• TASK STATEMENT
How many lines of the material below contain the string "computer"? Reply with the number alone.

Entries from a dataset
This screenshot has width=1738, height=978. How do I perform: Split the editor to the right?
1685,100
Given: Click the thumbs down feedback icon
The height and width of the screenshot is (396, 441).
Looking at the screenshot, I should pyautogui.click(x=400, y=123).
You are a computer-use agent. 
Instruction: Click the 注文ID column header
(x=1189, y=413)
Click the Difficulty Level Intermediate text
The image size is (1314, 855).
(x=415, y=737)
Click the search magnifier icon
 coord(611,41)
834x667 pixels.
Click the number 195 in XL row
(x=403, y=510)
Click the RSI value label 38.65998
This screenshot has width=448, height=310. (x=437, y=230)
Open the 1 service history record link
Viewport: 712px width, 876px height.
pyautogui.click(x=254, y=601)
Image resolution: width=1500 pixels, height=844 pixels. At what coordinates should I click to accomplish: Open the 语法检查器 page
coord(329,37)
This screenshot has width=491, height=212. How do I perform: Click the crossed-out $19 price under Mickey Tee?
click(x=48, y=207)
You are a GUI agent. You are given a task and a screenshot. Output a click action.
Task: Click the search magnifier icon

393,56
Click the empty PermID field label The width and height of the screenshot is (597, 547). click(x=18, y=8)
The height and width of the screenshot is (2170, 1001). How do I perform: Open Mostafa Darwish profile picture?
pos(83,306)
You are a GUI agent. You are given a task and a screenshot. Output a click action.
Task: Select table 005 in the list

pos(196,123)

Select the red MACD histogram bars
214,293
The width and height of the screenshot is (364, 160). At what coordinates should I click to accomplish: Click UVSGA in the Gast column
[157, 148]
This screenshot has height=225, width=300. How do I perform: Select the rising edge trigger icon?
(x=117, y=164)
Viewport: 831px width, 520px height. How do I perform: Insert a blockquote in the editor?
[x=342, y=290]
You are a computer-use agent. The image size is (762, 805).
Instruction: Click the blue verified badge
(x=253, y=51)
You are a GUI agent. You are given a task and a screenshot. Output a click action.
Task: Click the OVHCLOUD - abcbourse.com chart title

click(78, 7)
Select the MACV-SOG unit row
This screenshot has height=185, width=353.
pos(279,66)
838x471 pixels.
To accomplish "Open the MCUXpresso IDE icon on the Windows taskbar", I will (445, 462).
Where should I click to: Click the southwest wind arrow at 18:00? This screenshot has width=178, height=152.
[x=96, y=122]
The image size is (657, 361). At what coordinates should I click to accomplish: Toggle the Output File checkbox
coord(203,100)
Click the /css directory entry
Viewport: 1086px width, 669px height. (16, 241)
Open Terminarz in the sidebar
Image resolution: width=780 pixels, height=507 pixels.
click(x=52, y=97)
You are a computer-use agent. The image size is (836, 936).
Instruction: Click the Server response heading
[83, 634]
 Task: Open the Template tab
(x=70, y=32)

• ANSWER
3